**EXERCISE PROMPT**
How many lines below hold "each"? Answer with only the number.

☆ ☆ ☆ ☆ ☆ ☆ ☆

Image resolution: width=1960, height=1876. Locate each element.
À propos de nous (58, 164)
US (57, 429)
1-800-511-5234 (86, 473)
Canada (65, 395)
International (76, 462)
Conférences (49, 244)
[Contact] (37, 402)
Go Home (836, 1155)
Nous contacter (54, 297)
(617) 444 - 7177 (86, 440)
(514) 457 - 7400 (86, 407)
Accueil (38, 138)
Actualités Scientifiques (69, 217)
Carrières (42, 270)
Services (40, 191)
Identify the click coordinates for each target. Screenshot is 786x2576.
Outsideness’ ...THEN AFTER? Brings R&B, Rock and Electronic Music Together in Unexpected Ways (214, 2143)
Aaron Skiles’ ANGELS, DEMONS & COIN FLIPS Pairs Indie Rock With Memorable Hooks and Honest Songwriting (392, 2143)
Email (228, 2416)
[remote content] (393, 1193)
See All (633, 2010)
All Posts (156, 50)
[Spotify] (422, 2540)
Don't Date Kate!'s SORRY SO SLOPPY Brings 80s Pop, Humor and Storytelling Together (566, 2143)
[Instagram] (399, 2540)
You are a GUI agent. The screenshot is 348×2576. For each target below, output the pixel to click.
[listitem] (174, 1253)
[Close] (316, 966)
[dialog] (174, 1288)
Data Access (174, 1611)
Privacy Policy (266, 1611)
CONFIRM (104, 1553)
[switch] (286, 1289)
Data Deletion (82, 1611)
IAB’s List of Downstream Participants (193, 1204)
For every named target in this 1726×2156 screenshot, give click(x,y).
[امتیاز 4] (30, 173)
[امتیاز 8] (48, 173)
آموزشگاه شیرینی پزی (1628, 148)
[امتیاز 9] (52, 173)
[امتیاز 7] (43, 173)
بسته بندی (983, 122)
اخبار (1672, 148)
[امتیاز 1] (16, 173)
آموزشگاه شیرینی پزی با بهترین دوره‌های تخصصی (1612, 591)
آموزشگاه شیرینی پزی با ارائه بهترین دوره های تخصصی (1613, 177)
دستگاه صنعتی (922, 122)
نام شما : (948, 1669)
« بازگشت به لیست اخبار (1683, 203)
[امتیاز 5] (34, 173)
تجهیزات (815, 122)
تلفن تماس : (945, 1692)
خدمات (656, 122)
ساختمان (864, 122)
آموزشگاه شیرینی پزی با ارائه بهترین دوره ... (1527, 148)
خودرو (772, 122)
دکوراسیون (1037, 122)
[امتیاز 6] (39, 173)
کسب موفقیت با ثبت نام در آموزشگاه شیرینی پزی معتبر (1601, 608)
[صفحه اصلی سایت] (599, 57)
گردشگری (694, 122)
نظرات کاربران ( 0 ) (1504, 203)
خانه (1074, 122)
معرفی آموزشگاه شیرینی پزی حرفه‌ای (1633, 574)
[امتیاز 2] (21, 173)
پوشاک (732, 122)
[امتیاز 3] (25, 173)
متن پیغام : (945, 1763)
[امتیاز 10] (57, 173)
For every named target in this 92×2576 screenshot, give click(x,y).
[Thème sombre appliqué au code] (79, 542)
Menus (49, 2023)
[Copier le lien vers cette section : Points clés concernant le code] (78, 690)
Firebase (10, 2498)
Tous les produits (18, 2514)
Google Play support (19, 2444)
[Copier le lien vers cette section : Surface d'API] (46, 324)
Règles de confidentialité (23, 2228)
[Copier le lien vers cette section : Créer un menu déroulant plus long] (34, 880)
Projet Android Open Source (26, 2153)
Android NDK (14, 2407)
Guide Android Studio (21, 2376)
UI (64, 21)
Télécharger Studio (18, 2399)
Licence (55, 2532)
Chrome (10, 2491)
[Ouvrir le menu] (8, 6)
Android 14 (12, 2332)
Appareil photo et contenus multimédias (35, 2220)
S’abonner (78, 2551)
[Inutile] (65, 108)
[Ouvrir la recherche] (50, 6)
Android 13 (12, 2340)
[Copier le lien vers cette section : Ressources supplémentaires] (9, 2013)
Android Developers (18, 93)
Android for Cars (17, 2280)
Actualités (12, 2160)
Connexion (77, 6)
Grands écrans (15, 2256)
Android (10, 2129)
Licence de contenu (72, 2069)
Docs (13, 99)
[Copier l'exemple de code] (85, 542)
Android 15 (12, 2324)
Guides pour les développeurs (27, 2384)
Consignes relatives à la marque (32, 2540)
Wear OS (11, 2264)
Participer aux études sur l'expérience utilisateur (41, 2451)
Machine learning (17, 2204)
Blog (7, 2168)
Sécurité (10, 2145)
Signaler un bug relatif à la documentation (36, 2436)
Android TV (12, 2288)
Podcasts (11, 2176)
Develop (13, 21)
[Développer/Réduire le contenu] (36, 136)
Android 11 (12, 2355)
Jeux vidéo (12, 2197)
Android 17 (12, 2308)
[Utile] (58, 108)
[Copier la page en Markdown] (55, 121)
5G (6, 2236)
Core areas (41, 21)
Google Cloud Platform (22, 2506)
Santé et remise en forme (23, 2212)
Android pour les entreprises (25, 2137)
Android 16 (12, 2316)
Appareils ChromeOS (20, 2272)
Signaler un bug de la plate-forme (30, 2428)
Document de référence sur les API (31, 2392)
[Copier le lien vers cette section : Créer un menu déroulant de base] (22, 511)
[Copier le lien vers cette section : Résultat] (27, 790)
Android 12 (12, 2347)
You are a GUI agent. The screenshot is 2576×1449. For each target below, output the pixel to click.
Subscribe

☆ ☆ ☆ ☆ ☆ ☆ ☆

**TASK ANSWER**
4